All geek questions in one place

Trying to write REGEX to verify username in Rails

I am trying to write a regular expression in Ruby (Rails), so that username characters only contain numbers and letters (also no spaces).

I have this regular expression, /^[a-zA-Z0-9]+$/ , but it doesn’t seem to work, and I get an error message in Rails that says: "The provided regular expression uses multi-line anchors (^ or $), which could be a security risk. Did you mean to use \ A and \ z or forgot to add: multiline => true option? "

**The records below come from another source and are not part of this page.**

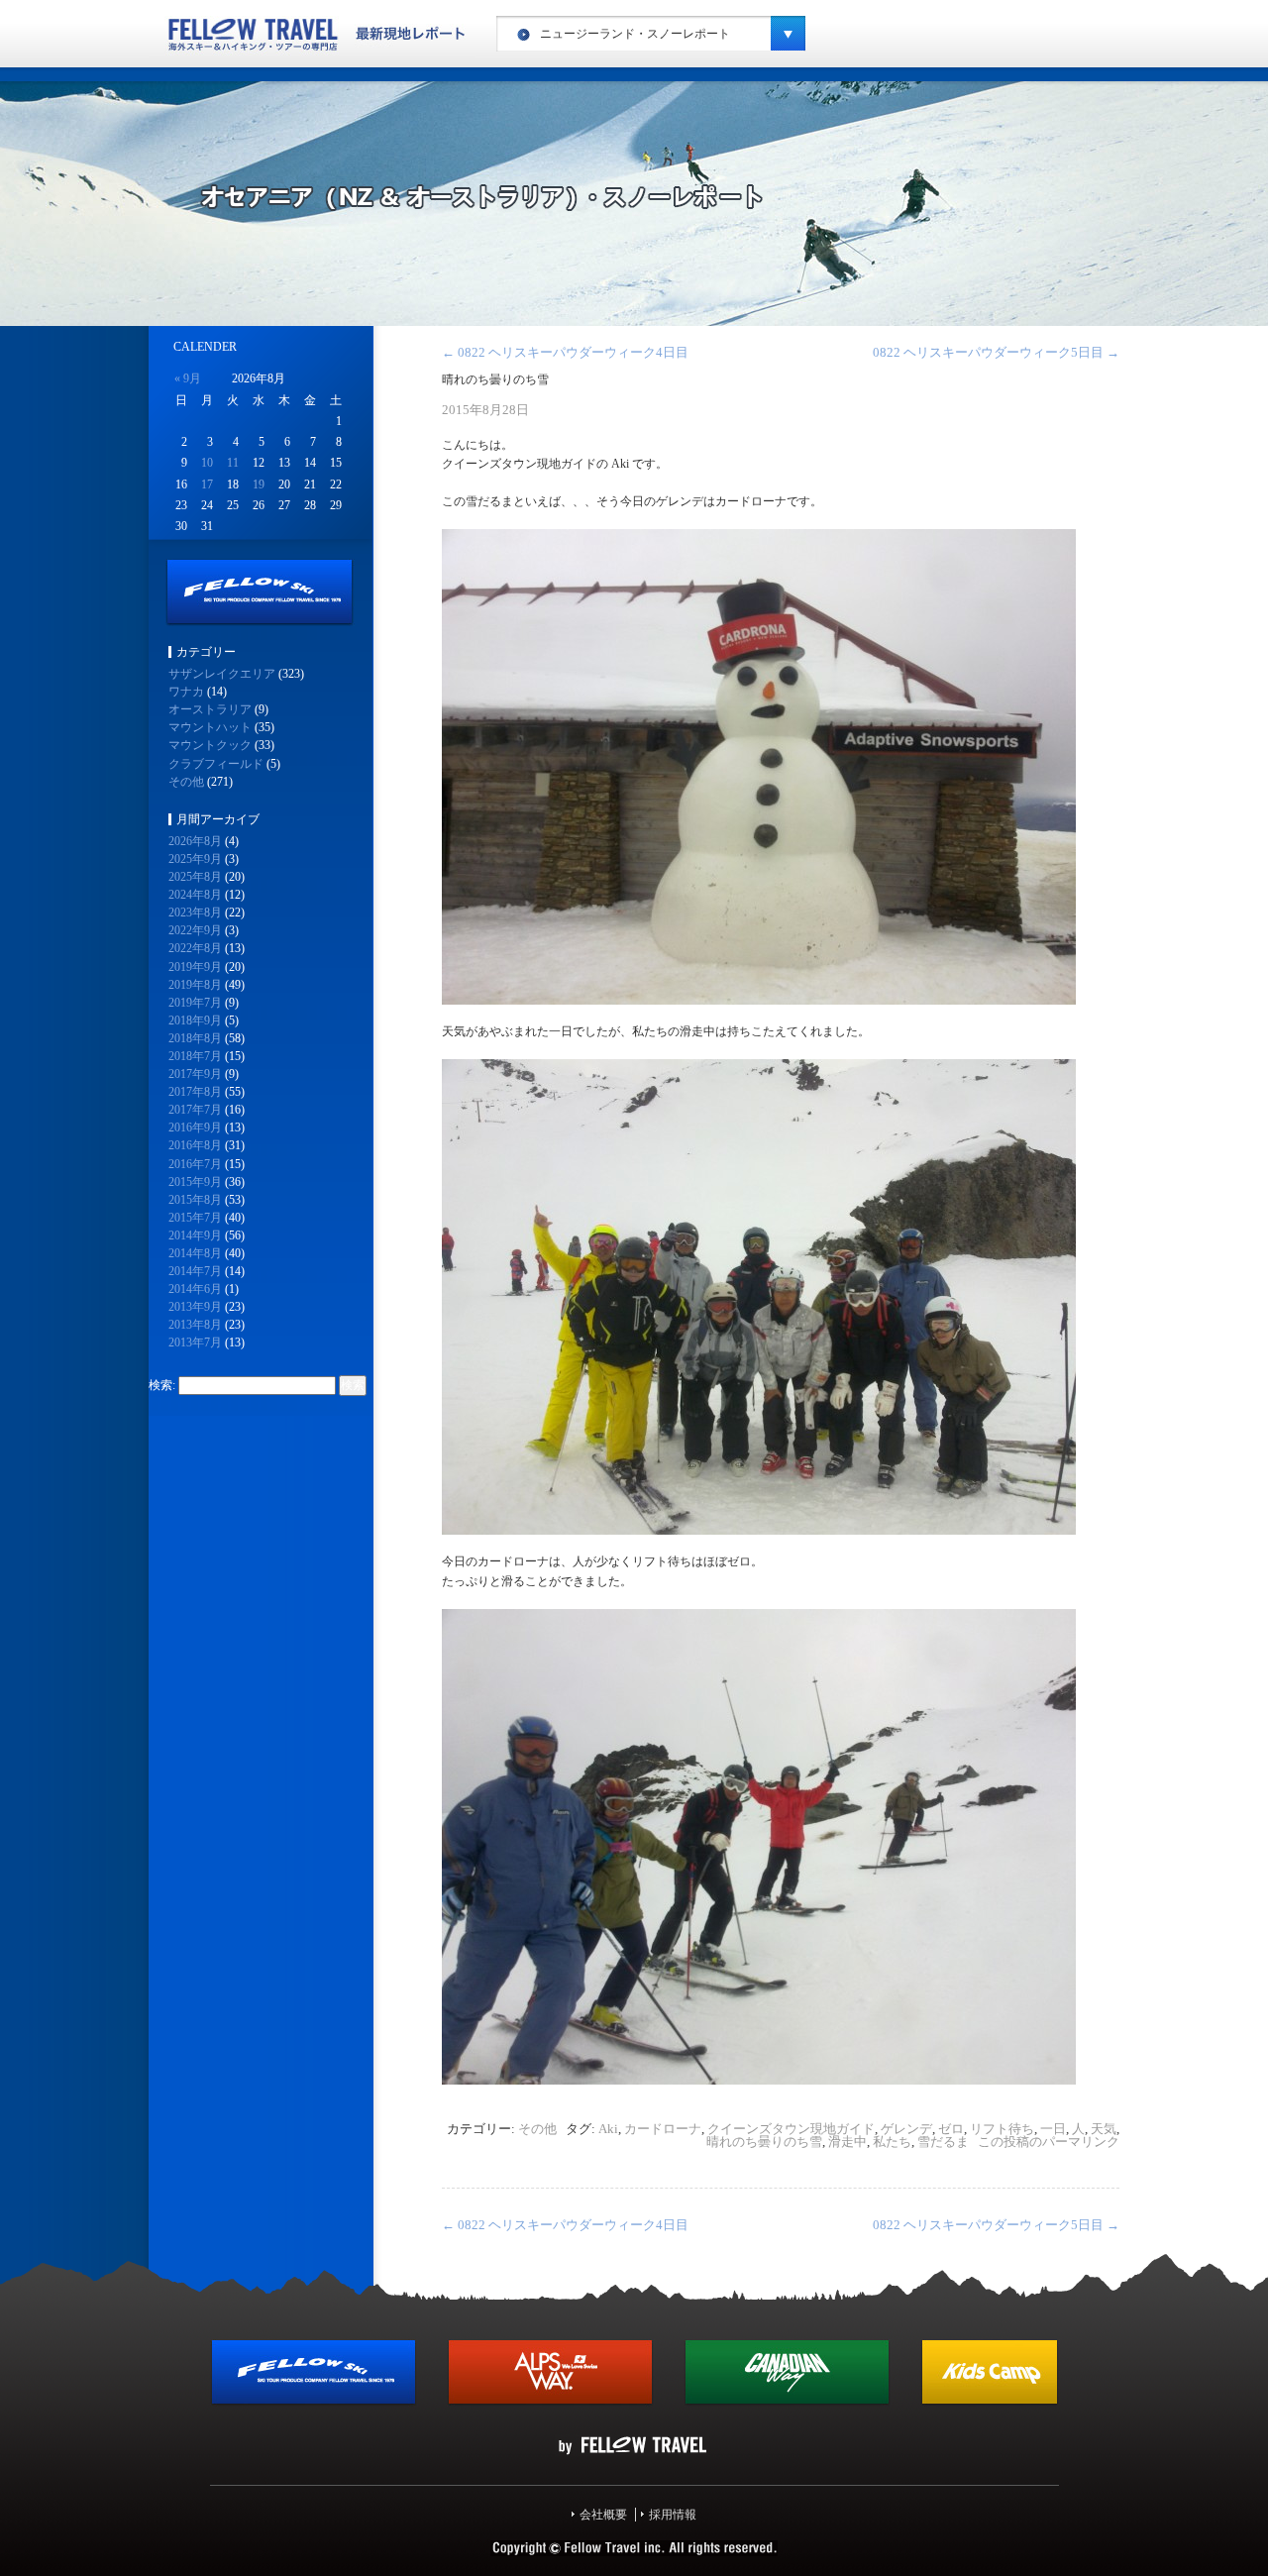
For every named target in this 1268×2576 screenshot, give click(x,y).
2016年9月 (195, 1127)
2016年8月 (195, 1145)
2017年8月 (195, 1092)
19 (258, 484)
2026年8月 (195, 841)
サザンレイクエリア (221, 674)
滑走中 (847, 2141)
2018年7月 (195, 1056)
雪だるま (943, 2141)
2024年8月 (195, 895)
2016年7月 (195, 1164)
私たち (892, 2141)
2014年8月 (195, 1253)
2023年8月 (195, 912)
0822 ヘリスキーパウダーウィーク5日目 (996, 352)
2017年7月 (195, 1110)
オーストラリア (210, 709)
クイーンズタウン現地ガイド (791, 2128)
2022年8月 (195, 948)
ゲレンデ (906, 2128)
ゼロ (951, 2128)
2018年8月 (195, 1038)
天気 (1103, 2128)
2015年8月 (195, 1200)
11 (233, 463)
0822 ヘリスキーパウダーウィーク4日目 (565, 352)
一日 (1053, 2128)
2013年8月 (195, 1325)
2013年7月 (195, 1342)
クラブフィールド (216, 764)
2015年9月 (195, 1182)
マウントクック (210, 745)
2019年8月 (195, 985)
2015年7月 (195, 1218)
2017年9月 (195, 1074)
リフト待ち (1002, 2128)
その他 (537, 2128)
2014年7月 (195, 1271)
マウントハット (210, 727)
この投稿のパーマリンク (1048, 2141)
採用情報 (672, 2515)
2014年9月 (195, 1235)
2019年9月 (195, 967)
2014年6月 (195, 1289)
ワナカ (186, 691)
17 (207, 484)
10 (207, 463)
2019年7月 (195, 1003)
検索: (162, 1385)
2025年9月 (195, 859)
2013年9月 (195, 1307)
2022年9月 (195, 930)
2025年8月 (195, 877)
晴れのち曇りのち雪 (764, 2141)
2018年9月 (195, 1020)
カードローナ (662, 2128)
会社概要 (603, 2515)
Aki (608, 2128)
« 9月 (187, 378)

My complete code for this implementation in my user.rb model is:

 class User < ActiveRecord::Base before_save { self.email = email.downcase } validates :name, presence: true, length: { maximum: 50 } VALID_USERNAME_REGEX = /^[a-zA-Z0-9]+$/ validates :username, presence: true, length: { maximum: 20 }, format: { with: VALID_USERNAME_REGEX }, uniqueness: { case_sensitive: false } VALID_EMAIL_REGEX = /\A[\w+\-.] +@ [az\d\-.]+\.[az]+\z/i validates :email, presence: true, length: { maximum: 255 }, format: { with: VALID_EMAIL_REGEX }, uniqueness: { case_sensitive: false } has_secure_password validates :password, length: { minimum: 6 } end

What am I doing wrong and how can I fix this regular expression so that it is valid only for numbers and letters and spaces? Thanks.

+5
source share
2 answers

Short answer: use /\A[a-zA-Z0-9]+\z/ instead (using VALID_EMAIL_REGEX ).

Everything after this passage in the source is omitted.